The decline of natural capital is often exacerbated by ratchet effects (
Birkeland 2004;
Perkin et al. 2015), which are here broadly defined as policy or process that inadvertently facilitates depletion of natural capital (and often obstructs its’ recovery). Ratchet effects exert constant downward pressure and in severe cases may induce feedback loops that amplify pressure over time. A classic example of an economic ratchet is over-investment in fishing fleets during cyclic peaks in stock abundance, followed by overfishing in subsequent periods of low stock productivity (
Caddy and Gulland 1983;
Ludwig et al. 1993); economic hardship then results in further pressure to exploit dwindling stocks. Regulatory ratchets arise when environmental protection is ineffective or has a significant failure rate (e.g.,
Quigley and Harper 2006), effectively normalizing environmental degradation despite the appearance of protection, thereby contributing to a trajectory of decline (
Quigley and Harper 2006). Although many hidden processes in economic and governance systems contribute to downward pressures on natural capital, science is generally assumed to play a neutral role. However, traditional applications of science to environmental regulation and impact assessment share some of the attributes of a ratchet, and may be inadvertently contributing to the rapid loss of natural capital. Although this issue has been described elsewhere (e.g.,
Peterman 1990;
Mapstone 1995;
Kriebel et al. 2001) it remains poorly reported, and implications for managing cumulative effects and global land degradation are under-appreciated in the science community. The objective of this paper is to consider how application of a traditional hypothesis testing framework to EIA and regulation may contribute to a ratchet effect generating downward pressure on natural capital. Although there are many potential statistical and social sources of bias in EIA (e.g., intrusion of subjectivity and conflict of interest:
Murray et al. 2018;
Singh et al. 2019; impact monitoring duration that is too short to detect lagged effects:
Singh et al. 2019;
White 2019; political interference:
Bragagnolo et al. 2017;
Enríquez-de-Salamanca 2018;
Bond et al. 2020), the focus here is on (i) ratchet effects associated with transposing conventional treatment of Type 1 and Type 2 errors to environmental assessment and regulation; (ii) ratchet effects associated with routine environmental regulation outside of EIA; and (iii) the governance structures required to correct these biases, as described below.
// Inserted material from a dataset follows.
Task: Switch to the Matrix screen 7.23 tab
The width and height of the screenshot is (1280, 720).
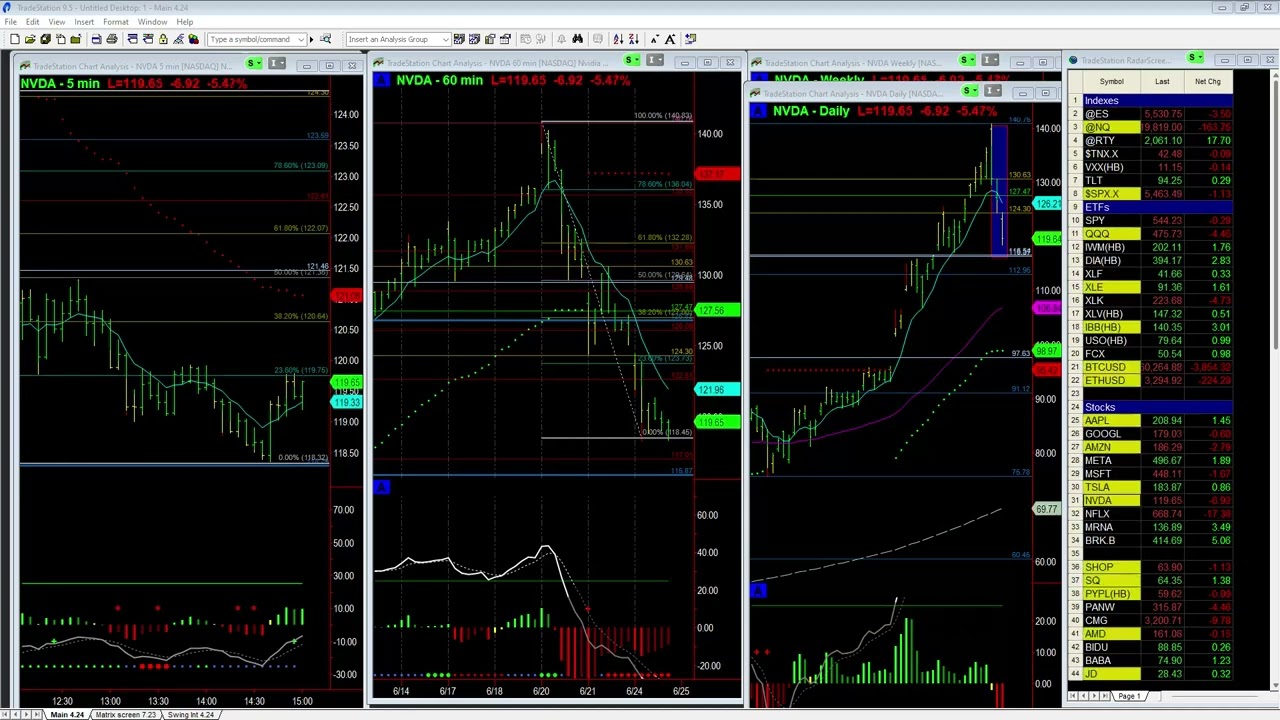Action: (x=125, y=715)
Cryptic biases associated with the statistical treatment of uncertainty
Conventional research usually involves testing the null hypothesis of no difference between treatment and control versus the alternative hypothesis of a significant treatment effect. This entails two sources of error: Type 1 error (α), which represents the probability of a false positive (i.e., falsely concluding that the treatment differs from the control when the observation is simply an outlier;
Fig. 1A); and Type 2 error (β) which is the probability of a false negative, i.e., falsely concluding that treatment and control are identical—no impact—when in fact there is a difference, but the analysis lacks sensitivity to detect the effect (
Fig. 1;
Biau et al. 2010). 1-β represents statistical power, i.e., the power of an experimental or monitoring design to detect a treatment effect (
Fig. 1A;
Peterman 1990).
In traditional research, the primary goal is to detect or demonstrate a treatment effect, and a significant effect is generally the trigger for scientific progress; failure to detect a treatment effect may stimulate more research with increased replication and better error control, but absence of a treatment effect usually indicates a dead end for any particular research hypothesis (
Mapstone 1995). By convention, the Type 1 error α is generally set at
α = 0.05 (i.e., a 5% probability of falsely concluding that there is a treatment effect). There is also a trade-off between Type 1 and Type 2 errors (
Fig. 1A); a decrease in
α (e.g., from 0.05 to 0.01) right-shifts the significance threshold and decreases the likelihood of a Type 1 error, but increases the likelihood of a Type 2 error.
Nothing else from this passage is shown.